### WHAT NEEDS TO BE DONE
Reproduce the first line of the entries that follow and each later line, word for word, ending with the one containing "Task: Select the job column header".

"""

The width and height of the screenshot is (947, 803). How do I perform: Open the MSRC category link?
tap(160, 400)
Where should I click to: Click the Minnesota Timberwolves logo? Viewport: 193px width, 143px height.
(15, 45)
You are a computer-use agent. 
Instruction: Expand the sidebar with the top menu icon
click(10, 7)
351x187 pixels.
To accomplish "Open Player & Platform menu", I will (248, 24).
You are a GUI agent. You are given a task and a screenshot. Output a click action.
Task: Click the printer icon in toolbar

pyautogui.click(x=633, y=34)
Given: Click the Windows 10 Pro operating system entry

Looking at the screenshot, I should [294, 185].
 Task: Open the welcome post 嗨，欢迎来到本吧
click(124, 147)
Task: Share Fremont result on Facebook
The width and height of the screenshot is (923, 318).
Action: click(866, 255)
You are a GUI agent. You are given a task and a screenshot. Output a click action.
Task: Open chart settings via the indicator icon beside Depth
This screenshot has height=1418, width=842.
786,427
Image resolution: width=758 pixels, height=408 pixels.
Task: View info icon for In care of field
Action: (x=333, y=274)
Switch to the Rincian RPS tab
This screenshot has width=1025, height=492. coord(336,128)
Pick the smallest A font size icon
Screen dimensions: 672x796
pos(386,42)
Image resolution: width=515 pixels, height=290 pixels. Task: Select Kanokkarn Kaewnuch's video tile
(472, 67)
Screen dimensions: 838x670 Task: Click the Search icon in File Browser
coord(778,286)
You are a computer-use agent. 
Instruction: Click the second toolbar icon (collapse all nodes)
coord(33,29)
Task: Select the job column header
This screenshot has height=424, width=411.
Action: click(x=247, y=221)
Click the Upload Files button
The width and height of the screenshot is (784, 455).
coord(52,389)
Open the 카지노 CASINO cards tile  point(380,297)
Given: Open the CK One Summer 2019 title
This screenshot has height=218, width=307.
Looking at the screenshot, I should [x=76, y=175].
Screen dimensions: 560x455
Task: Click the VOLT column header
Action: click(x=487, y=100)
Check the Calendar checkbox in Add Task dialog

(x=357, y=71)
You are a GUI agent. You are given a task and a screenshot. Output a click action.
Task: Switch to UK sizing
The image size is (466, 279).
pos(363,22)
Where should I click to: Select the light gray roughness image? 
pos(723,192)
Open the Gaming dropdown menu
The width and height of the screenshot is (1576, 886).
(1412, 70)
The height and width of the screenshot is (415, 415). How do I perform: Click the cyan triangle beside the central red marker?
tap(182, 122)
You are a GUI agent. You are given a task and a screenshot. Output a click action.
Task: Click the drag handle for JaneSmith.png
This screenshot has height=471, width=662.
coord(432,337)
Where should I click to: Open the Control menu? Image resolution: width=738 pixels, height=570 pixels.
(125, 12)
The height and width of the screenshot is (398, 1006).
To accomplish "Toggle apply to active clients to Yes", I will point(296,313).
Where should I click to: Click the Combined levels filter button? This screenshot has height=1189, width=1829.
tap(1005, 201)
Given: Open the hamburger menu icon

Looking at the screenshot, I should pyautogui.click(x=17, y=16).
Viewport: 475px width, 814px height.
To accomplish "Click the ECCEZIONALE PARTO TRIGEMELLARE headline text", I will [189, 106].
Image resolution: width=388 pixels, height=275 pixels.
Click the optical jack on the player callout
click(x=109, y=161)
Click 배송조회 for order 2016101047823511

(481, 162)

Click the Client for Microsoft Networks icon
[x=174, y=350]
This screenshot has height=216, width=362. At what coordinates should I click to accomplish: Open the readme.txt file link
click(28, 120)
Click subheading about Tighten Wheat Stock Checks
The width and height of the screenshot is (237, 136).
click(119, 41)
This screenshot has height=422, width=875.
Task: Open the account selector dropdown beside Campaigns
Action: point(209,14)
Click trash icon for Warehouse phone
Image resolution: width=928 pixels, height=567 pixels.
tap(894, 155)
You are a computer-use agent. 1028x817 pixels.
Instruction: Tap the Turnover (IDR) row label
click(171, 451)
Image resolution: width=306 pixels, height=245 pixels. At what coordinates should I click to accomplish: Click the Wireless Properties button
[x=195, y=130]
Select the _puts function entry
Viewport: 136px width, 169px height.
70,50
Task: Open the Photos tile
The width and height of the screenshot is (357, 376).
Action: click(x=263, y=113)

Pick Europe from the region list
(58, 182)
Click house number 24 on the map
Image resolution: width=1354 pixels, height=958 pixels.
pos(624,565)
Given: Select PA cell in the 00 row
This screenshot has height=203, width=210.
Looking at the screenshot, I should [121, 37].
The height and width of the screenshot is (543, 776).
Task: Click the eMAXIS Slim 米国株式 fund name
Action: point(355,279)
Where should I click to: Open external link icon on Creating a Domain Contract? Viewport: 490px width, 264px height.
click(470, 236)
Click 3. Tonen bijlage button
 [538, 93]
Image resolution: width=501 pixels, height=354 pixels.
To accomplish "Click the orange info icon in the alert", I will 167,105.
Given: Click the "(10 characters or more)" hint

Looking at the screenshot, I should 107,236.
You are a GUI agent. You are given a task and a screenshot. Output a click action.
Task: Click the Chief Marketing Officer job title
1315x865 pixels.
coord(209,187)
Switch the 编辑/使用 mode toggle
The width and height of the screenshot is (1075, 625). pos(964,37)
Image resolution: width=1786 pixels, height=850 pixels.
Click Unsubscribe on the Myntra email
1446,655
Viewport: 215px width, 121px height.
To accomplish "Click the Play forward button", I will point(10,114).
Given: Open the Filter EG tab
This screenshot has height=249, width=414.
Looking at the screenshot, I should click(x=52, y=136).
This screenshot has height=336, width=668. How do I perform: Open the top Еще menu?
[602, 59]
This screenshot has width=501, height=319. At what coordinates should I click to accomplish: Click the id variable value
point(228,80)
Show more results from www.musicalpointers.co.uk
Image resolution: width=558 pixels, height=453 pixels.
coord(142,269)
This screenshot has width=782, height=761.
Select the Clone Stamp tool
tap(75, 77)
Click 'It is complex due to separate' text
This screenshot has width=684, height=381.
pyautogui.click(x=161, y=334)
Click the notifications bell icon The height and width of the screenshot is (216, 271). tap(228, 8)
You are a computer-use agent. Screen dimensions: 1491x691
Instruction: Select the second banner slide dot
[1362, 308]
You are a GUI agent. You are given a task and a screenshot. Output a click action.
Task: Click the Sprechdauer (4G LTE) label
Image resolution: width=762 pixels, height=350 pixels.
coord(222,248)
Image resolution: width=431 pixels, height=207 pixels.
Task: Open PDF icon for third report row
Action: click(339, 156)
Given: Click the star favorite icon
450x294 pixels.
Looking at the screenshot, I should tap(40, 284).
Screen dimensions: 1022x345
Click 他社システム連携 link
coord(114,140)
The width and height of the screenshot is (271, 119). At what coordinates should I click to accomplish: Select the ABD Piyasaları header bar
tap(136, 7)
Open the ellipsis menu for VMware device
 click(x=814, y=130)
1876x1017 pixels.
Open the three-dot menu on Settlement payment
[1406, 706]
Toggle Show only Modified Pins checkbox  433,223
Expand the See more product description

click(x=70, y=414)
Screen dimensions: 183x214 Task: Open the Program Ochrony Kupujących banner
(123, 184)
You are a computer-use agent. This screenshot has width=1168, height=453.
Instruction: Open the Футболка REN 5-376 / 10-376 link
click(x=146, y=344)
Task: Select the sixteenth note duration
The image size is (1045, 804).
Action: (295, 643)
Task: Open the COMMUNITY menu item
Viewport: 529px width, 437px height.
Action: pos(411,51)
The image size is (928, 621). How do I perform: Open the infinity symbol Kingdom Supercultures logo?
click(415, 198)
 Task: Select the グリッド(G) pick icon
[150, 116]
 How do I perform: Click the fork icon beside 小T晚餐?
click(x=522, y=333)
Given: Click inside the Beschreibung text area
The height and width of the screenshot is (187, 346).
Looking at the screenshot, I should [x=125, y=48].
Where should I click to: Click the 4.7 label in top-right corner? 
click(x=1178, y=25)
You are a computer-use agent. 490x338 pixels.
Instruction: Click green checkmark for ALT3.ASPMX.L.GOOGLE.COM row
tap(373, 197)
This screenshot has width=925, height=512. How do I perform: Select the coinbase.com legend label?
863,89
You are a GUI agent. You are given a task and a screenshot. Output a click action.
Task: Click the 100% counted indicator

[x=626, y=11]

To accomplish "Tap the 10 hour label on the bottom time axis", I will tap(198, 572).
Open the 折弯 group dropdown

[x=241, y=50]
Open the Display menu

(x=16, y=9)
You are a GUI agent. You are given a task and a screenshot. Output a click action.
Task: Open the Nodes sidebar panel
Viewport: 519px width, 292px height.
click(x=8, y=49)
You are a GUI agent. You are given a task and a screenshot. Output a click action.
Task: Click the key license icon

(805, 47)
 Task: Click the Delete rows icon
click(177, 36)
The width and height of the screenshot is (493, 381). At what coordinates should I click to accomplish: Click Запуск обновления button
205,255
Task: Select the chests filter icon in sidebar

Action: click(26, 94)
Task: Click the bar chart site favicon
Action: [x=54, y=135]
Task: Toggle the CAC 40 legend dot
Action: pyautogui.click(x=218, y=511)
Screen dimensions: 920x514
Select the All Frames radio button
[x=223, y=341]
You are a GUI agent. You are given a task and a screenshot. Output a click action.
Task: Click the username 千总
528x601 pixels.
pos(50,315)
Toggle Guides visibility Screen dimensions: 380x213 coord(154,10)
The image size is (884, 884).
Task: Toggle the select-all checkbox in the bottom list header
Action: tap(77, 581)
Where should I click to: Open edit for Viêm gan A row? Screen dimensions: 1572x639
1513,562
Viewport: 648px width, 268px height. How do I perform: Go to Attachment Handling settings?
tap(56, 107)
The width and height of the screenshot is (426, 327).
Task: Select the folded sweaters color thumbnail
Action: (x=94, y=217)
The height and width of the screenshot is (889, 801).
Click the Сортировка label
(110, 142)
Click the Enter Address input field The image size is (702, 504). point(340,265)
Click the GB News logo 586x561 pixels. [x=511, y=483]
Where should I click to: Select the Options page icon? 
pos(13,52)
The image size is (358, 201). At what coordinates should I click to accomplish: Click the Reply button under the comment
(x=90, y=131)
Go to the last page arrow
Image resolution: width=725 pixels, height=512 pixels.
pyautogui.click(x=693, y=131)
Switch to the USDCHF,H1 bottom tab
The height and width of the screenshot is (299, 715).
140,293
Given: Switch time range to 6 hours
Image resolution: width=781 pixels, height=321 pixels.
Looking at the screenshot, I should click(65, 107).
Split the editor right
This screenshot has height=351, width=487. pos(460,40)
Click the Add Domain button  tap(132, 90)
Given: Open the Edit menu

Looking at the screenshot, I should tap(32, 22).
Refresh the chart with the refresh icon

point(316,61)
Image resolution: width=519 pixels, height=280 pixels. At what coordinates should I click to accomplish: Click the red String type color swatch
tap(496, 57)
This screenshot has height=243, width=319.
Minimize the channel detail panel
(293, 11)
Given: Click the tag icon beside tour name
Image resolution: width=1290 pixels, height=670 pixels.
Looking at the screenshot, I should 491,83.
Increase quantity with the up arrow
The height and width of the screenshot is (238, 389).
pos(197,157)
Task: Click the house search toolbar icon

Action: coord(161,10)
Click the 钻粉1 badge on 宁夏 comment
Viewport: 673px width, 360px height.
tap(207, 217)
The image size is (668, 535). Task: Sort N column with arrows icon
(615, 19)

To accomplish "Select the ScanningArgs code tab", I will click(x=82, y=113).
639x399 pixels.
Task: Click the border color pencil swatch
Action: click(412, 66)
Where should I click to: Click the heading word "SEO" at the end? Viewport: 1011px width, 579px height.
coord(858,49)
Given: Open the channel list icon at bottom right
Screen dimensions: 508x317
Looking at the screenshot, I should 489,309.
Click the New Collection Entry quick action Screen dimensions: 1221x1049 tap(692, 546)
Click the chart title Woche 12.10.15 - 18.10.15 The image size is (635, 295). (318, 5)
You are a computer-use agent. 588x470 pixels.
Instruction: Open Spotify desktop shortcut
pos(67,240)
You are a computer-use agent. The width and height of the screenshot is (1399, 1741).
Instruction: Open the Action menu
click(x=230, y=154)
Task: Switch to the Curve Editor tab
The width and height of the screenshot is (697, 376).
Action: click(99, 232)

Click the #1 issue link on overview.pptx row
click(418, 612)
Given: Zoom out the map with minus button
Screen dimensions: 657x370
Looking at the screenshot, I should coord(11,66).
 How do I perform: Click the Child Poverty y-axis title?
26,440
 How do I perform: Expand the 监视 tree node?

"""

### ANSWER TO THE EXERCISE
The width and height of the screenshot is (947, 803). How do I perform: Open the MSRC category link?
tap(160, 400)
Where should I click to: Click the Minnesota Timberwolves logo? Viewport: 193px width, 143px height.
(15, 45)
You are a computer-use agent. 
Instruction: Expand the sidebar with the top menu icon
click(10, 7)
351x187 pixels.
To accomplish "Open Player & Platform menu", I will (248, 24).
You are a GUI agent. You are given a task and a screenshot. Output a click action.
Task: Click the printer icon in toolbar

pyautogui.click(x=633, y=34)
Given: Click the Windows 10 Pro operating system entry

Looking at the screenshot, I should [294, 185].
 Task: Open the welcome post 嗨，欢迎来到本吧
click(124, 147)
Task: Share Fremont result on Facebook
The width and height of the screenshot is (923, 318).
Action: click(866, 255)
You are a GUI agent. You are given a task and a screenshot. Output a click action.
Task: Open chart settings via the indicator icon beside Depth
This screenshot has height=1418, width=842.
786,427
Image resolution: width=758 pixels, height=408 pixels.
Task: View info icon for In care of field
Action: (x=333, y=274)
Switch to the Rincian RPS tab
This screenshot has width=1025, height=492. coord(336,128)
Pick the smallest A font size icon
Screen dimensions: 672x796
pos(386,42)
Image resolution: width=515 pixels, height=290 pixels. Task: Select Kanokkarn Kaewnuch's video tile
(472, 67)
Screen dimensions: 838x670 Task: Click the Search icon in File Browser
coord(778,286)
You are a computer-use agent. 
Instruction: Click the second toolbar icon (collapse all nodes)
coord(33,29)
Task: Select the job column header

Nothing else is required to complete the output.